[[ Extracted text open ]]

Bob France had the right question about the perch explosion for fishermen around Chicago.

With all these perch, there are many questions. We start with France.

“This perch population wasn’t there two years ago?” members of his Facebook group wondered. “Last year Burnham [Harbor] was stuffed with 4- to 6-inchers, seems to be a rebound in population?”

Simply yes.

More specifically, Illinois’ Lake Michigan program manager Vic Santucci emailed, “They are probably from the 2015 year-class, but we can’t say for sure until samples from our spring surveys are aged over the winter.’’

That data from Illinois and other states should be available at the Lake Committee meetings held by the Great Lakes Fishery Commission in late March.

A typical smaller perch that makes up the majority of the catch on the Chicago lakefront.’
Credit: Dale Bowman

“The bulk of those are probably the 2015 year-class (especially the 5-7 inchers),’’ agreed Ben Dickinson, Indiana’s assistant Lake Michigan fisheries biologist. “The larger ones in the 7-9 inch range are probably from earlier year-classes, such as 2011-2014. Those were fairly weak year-classes though. Prior to 2015, the last good year-class measured by Ball State was in 2009.

“Those 2009 year-class fish are now 9-10 inches or so. Seems like most of the reports I see are of sorting through dozens to hundreds of 5-7 inchers to get a limit of 9-10 inchers.’’

With that, Dickinson touched on a question many of us had about conservation of perch.

I roughly figure fishermen are catching one keeper of 8 inches or longer from five perch hooked or one keeper of 10 inches or longer from 15 perch hooked. Some days, that 10-inch or longer keeper is more like one in 50.

I asked Santucci if he thought it mattered in terms of conservation or impact on the fishery.

“Most studies with other species (e.g., bass and sunfish) suggest hooking mortality is generally low (less than 5 percent),’’ he emailed. “If this is the case for caught-and-released perch in Lake Michigan, sorting through a few more perch to get a suitable-sized keeper shouldn’t hurt the population.’’

With that, to some nuts-and-bolts questions.

“The past few days I’ve fished Navy Pier past dark,’’ Dale Rehus tweeted last week. “I’ve been kicked out by the new security guard. Told me NO FISHING after dark.’’

Navy Pier spokeswoman Payal Patel emailed, “I was just told by our director of safety and security that fishermen are welcome to fish from 5 a.m. until Navy Pier closes.’’

In general (holiday hours vary), from Monday through Thursday close is at 8 p.m.; Friday and Saturday, 10 p.m.; Sunday, 7 p.m. Check hours by clicking here.

Dickinson also sent a reminder about the reciprocal waters around Cal Park. Key sentence is “The agreement means Illinoisans holding both a resident Illinois license and a nonresident Indiana license can fish in the reciprocal area, taking the daily limit for whichever state they choose, but NOT for both states.’’ Let me put that simply, one limit.

One last thing. Don Ayres reminded that mudpuppies are protected in Illinois. Particularly for those fishing Navy Pier, where mudpuppies are occasionally caught this time of year, handle and release mudpuppies carefully.

[[ Extracted text closed ]]

- Brief:
Write out the part of the article on Chicago perch fishing starting with "I roughly figure" and going on through "on the fishery.". The material has no connection to the article on Chicago perch fishing.

[[ Supplied data open ]]

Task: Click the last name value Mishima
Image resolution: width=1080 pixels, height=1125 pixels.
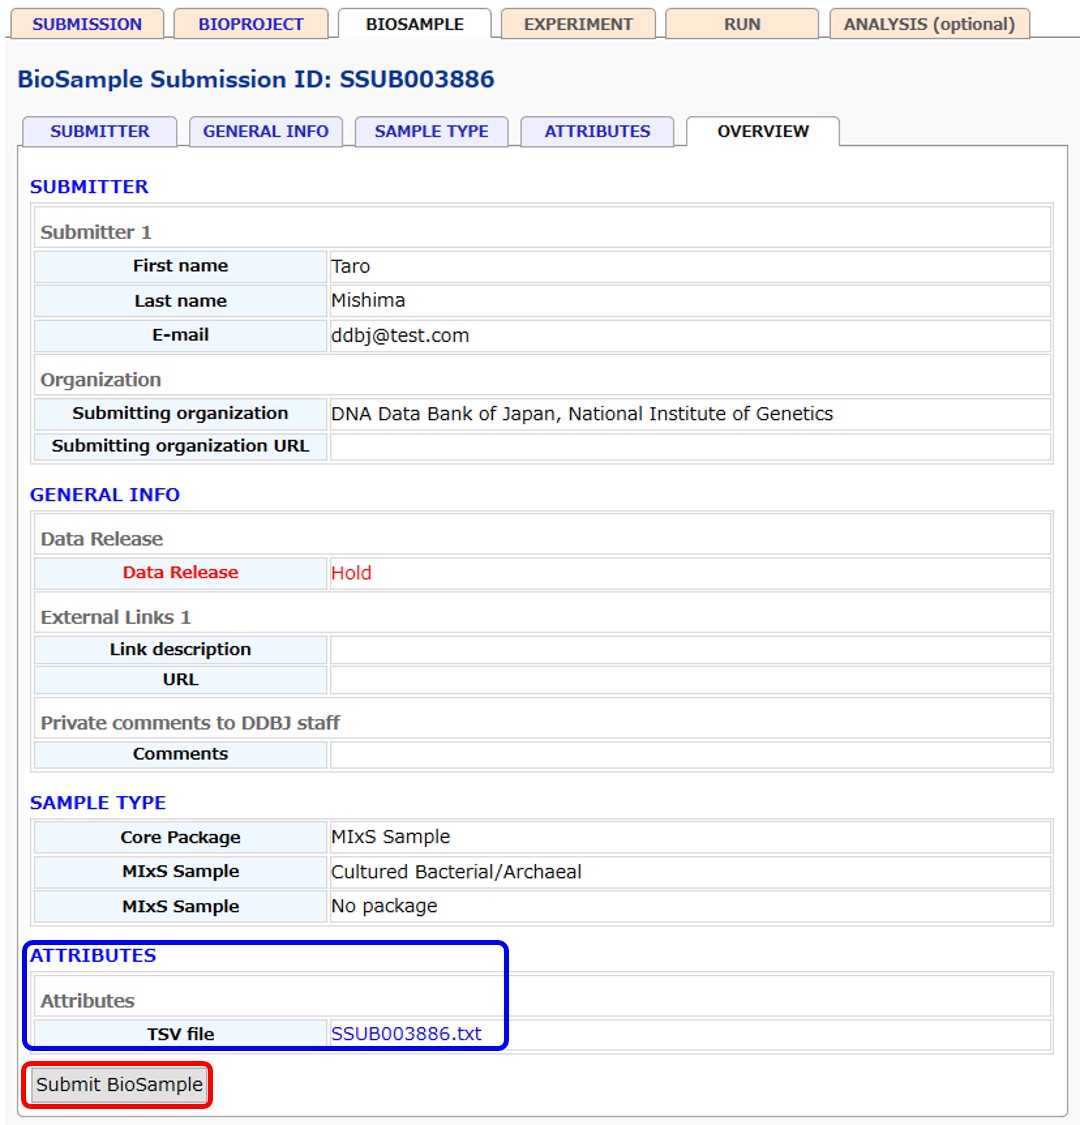Action: pos(368,301)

[[ Supplied data closed ]]

- Written solution:
I roughly figure fishermen are catching one keeper of 8 inches or longer from five perch hooked or one keeper of 10 inches or longer from 15 perch hooked. Some days, that 10-inch or longer keeper is more like one in 50.

I asked Santucci if he thought it mattered in terms of conservation or impact on the fishery.